(What this exercise asks):
1. In the Grant Park Music Festival excerpt, where is the festival held each year?
2. Update the Grant Park Music Festival excerpt by changing "Performance time" to "Running time". Start at the words "Juan Pablo Contereras (b." and stop after "Park Orchestra performance.".

(Excerpt provided):

The Grant Park Music Festival is a ten-week classical music concert series held annually in Chicago, Illinois’ Millennium Park.

It features the Grant Park Orchestra and Chorus, along with guest performers and conductors, and is one of the only free outdoor classical-music concert series in the US.

Garrick Ohlsson

Ohlsson Plays Chopin

Program


Juan Pablo Contereras Mariachitlán (10 mins)


Fryderyk Chopin Concerto No. 2 in F minor for Piano & Orchestra (32 mins)

Maestoso
Larghetto
Allegro vivace

Piotr Ilyich Tchaikovsky Capriccio italien (15 mins)

Featuring

  • Grant Park Orchestra
    Grant Park Orchestra

    Grant Park Orchestra

    Orchestra

  • Giancarlo Guerrero
    Welcome Letter from Giancarlo

    Giancarlo Guerrero

    Conductor

  • Garrick Ohlsson
    Garrick Ohlsson

    Garrick Ohlsson

    Piano

Program Notes

Juan Pablo Contreras – Mariachitlán

Juan Pablo Contereras (b. 1987)
Mariachitlán (2016)
Scored for: three flutes including piccolo, three oboes including English Horn, three clarinets including bass clarinet and e-flat clarinet, three bassoons including contrabassoon, four French horns, three trumpets, three trombones, tuba, timpani, percussion, harp, piano, and strings
Performance time: 10 minutes
First Grant Park Orchestra performance.

Mariachitlán (Mariachiland) is an orchestral homage to my birthplace, the Mexican state of Jalisco, where mariachi music originated,” composer Juan Pablo Contreras explains. “The work recounts my experience visiting the Plaza de los Mariachis in Guadalajara, the capital of Jalisco, a place where mariachis play their songs in every corner and interrupt each other to win over the crowd.” To capture this scene, Contreras highlights traditional mariachi instruments such as the trumpet, harp, and violin as soloists, while the strings emulate the strumming of the vihuelas, and the basses evoke the low sonorities of the guitarrones. He also mixes traditional mariachi rhythms, such as the canción ranchera, vals romántico, and son jalisciense. Melodies inspired by the landscapes of Jalisco mingle with city and traffic noises, resulting in a joyful cacophony reminiscent of Charles Ives’s colliding marching bands. At one point, a police whistle attempts to stop the fun, but it’s no use. As the crowd’s chants of “Mariachitlán” grow in intensity, so too does the music, leading to a brilliant finish.

(Supplied material):
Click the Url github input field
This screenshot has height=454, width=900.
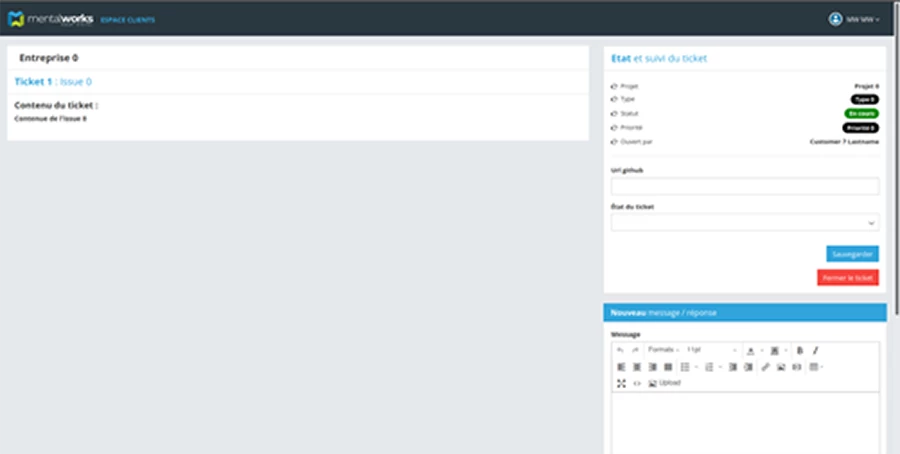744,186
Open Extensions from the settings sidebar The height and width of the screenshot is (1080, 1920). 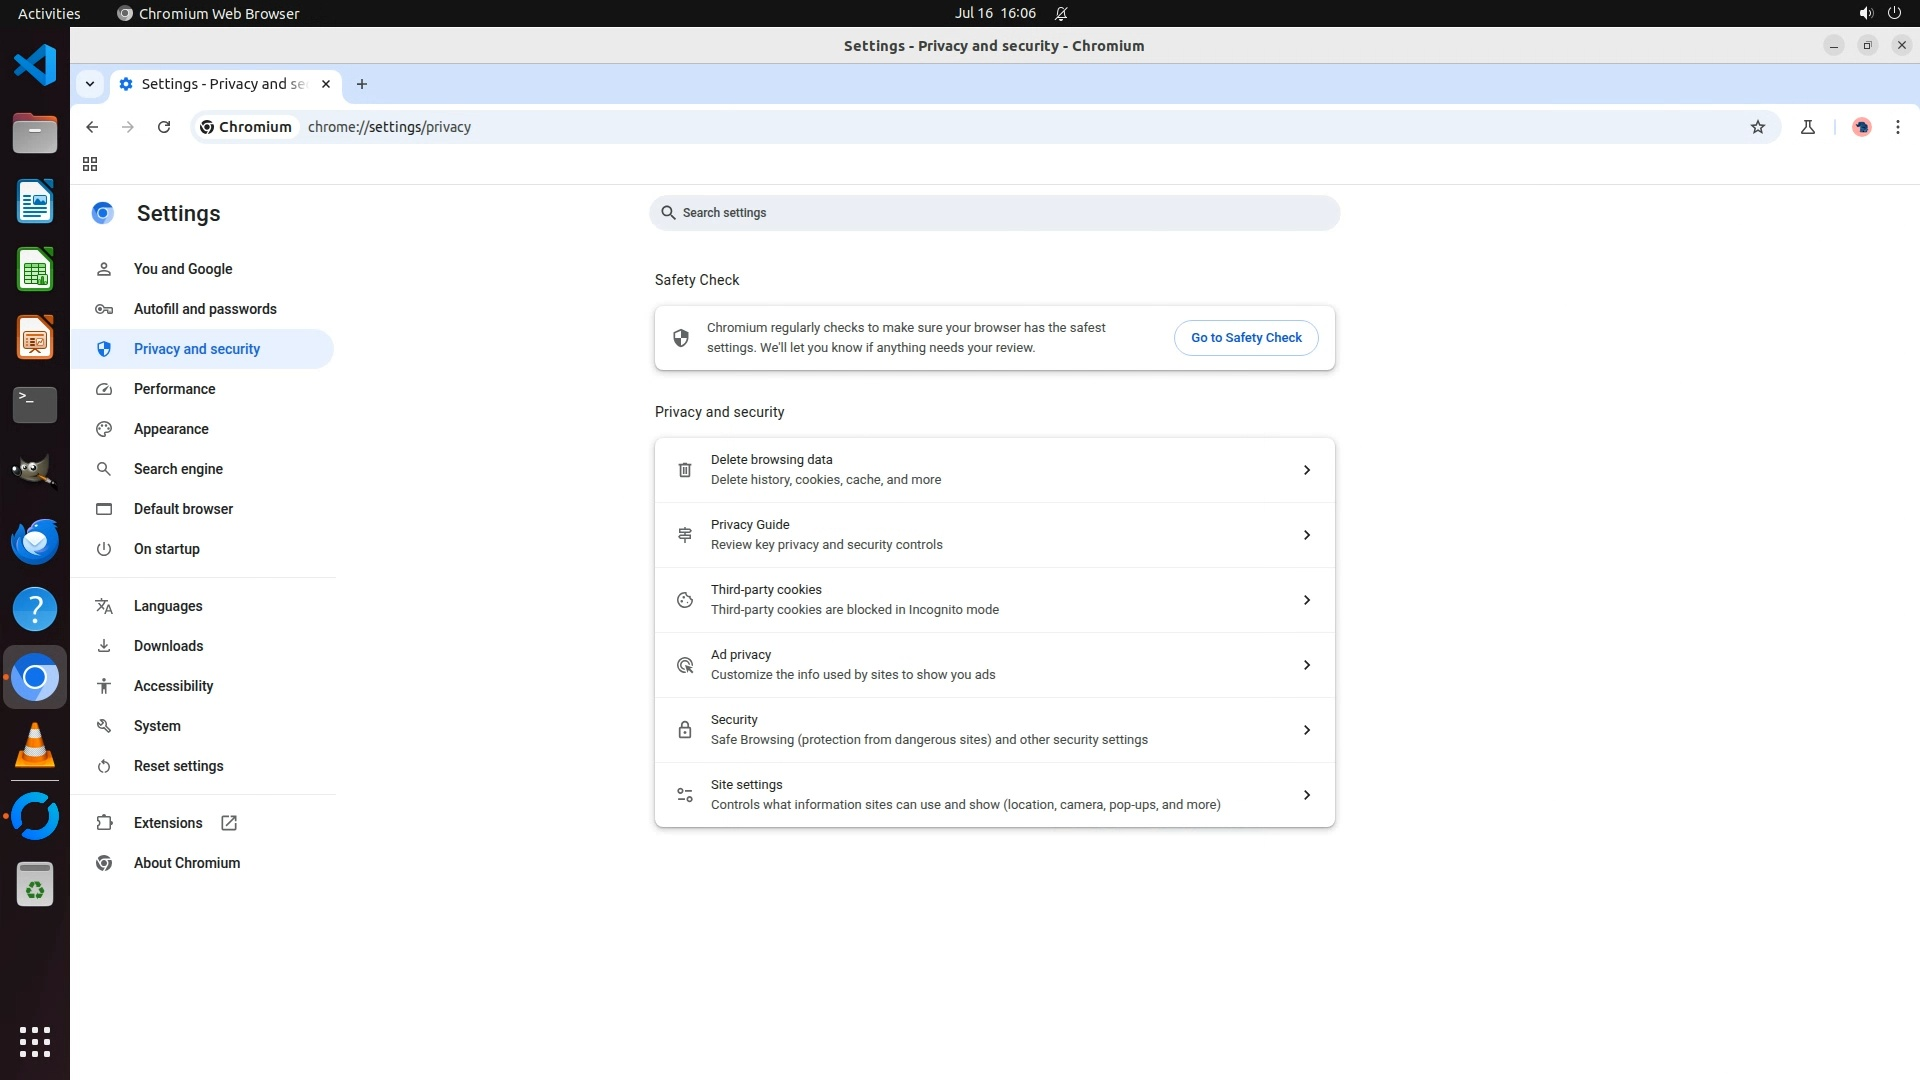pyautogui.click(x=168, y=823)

(Solutions to the exercise):
1. In Chicago, Illinois’ Millennium Park.

2.
Juan Pablo Contereras (b. 1987)
Mariachitlán (2016)
Scored for: three flutes including piccolo, three oboes including English Horn, three clarinets including bass clarinet and e-flat clarinet, three bassoons including contrabassoon, four French horns, three trumpets, three trombones, tuba, timpani, percussion, harp, piano, and strings
Running time: 10 minutes
First Grant Park Orchestra performance.